**提示文**:
体調に問題を抱えるお父さんは、仕事を探してもなかなか見つけることができません。
ダニちゃんは毎日、売るためのゴミをお母さんと集めます。ゴミが集まらない日は夜中の1時頃までゴミを探します。
街には大声で怒鳴ってくる人や暴力をふるう人もいますが、家族が食べていくためにこの仕事を続けなければなりません。
両親の安定した収入が途絶え、ダニちゃんは2年間、学校に通えていません。
ダニちゃんには「人を助けるため、お母さんに楽な暮らしをしてもらうため、お医者さんになりたい」という夢があります。
でも、彼女の夢は今、消えかかっています。
取材中、衝撃的な光景を目にしました。
ご飯の準備で火をおこすため、ダニちゃんは真新しいノートを破り裂いて燃やしたのです。
道で拾ったという新しいノートは彼女にとって、もはや勉強するための道具ではありませんでした。
彼女が今日を生きるため、将来の夢もその実現のための道具も手放しているその光景に、僕は声が出ませんでした。
新型コロナは、貧困から抜け出しつつあった家族を路上での生活に追いやりました。
そして、小さくて弱い子どもたちの人生を取り返しのつかない程に狂わせています。
子どもたちがすべきは、今日を生きるための労働でなく、将来の夢を実現するための勉強であるべきです。大人から安全を脅かされる暮らしでなく、安心して友達と遊べるような暮らしであるべきです。
カンボジアで出会った子どもたちはみんな自分でなく誰かのための夢を持っていました。
「地域の人々を守るため、消防士になりたい」
「小さい子に勉強を教えるため、先生になりたい」
「国民の安全を守るため、警察官になりたい」
そしてダニちゃんの「人を助けるため、お母さんに楽な暮らしをしてもらうため、お医者さんになりたい」という夢。

**記録データ**:
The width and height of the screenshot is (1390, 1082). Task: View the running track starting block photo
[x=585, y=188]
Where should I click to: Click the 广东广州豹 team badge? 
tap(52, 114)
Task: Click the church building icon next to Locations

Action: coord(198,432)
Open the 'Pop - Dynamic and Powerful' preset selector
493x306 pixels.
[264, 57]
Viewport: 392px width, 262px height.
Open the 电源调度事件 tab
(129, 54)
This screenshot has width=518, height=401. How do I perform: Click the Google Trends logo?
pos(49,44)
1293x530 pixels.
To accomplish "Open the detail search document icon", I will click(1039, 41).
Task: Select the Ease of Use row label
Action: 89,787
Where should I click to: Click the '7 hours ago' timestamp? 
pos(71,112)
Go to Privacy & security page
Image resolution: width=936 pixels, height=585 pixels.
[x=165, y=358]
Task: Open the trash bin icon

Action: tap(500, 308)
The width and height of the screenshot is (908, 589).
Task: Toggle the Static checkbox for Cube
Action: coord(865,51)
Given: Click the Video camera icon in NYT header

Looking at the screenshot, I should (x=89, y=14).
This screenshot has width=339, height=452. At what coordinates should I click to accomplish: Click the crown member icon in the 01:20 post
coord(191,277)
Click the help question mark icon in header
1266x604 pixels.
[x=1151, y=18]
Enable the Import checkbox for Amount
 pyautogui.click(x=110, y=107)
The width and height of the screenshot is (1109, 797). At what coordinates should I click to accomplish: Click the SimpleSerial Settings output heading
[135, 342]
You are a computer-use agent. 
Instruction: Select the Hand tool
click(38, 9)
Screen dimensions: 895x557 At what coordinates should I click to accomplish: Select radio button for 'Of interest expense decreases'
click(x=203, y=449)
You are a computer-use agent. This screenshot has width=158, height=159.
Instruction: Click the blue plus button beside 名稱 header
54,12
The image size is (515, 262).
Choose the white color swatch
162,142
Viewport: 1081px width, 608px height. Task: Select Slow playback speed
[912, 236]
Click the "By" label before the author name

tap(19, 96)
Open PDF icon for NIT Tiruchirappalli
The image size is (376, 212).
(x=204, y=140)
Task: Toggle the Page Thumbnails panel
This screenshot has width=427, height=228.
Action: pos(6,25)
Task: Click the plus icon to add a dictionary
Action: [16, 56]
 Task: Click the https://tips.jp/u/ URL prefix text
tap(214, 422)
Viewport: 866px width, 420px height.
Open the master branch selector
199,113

**課題**:
カンボジアの子どもたちの暮らしと夢についての文章を、最後の文のあとから書き継いでください。

**解答**:
僕自身の幼少期が恥ずかしくなるほど、出会った子どもたちは他人への思いやりと家族への愛にあふれていました。
そんな子どもたちの尊い夢が消えかかっています。
ワールド・ビジョン・ジャパンでは、クリスマスまでに3000人のチャイルド・スポンサーを募集しています。
*チャイルド・スポンサーシップは、開発途上国に暮らす子どもたちを取り巻く環境の改善を目指してワールド・ビジョンが実施している支援プログラムです。
70年前にワールド・ビジョンの創設者、ボブ・ピアスが抱いた「誰かに何かはきっとできる」という想い。その想いは今も、支援者の皆さま・スタッフ一人ひとりの原動力となり子どもたちの未来を変え続けています。
僕自身、この言葉に共感して入団した一人です。
一人の力では問題を解決できなくても、想いを一緒にすることで多くの子どもたちに大きな変化をもたらしています。
一緒に、子どもたちの未来を変えませんか?
マーケティング第1部
山口 正義
* * * * * *
厳しい貧困で苦しむ子どもたちが、あなたの支援を待っています。
【山口スタッフの過去ブログ】
・子どもたちが支援者を選ぶ瞬間に立ち会って
・旅人だった僕がNGO職員になった理由
【山口スタッフ出演テレビ番組 録画動画のご案内】
2022年11月、山口スタッフは「ライフ・ライン」というテレビ番組に出演する機会をいただきました。バックパッカーとして世界中を旅していたとき、衝撃的な光景を目にして、この活動に身を置く決心をしたと語っています。ぜひご覧ください!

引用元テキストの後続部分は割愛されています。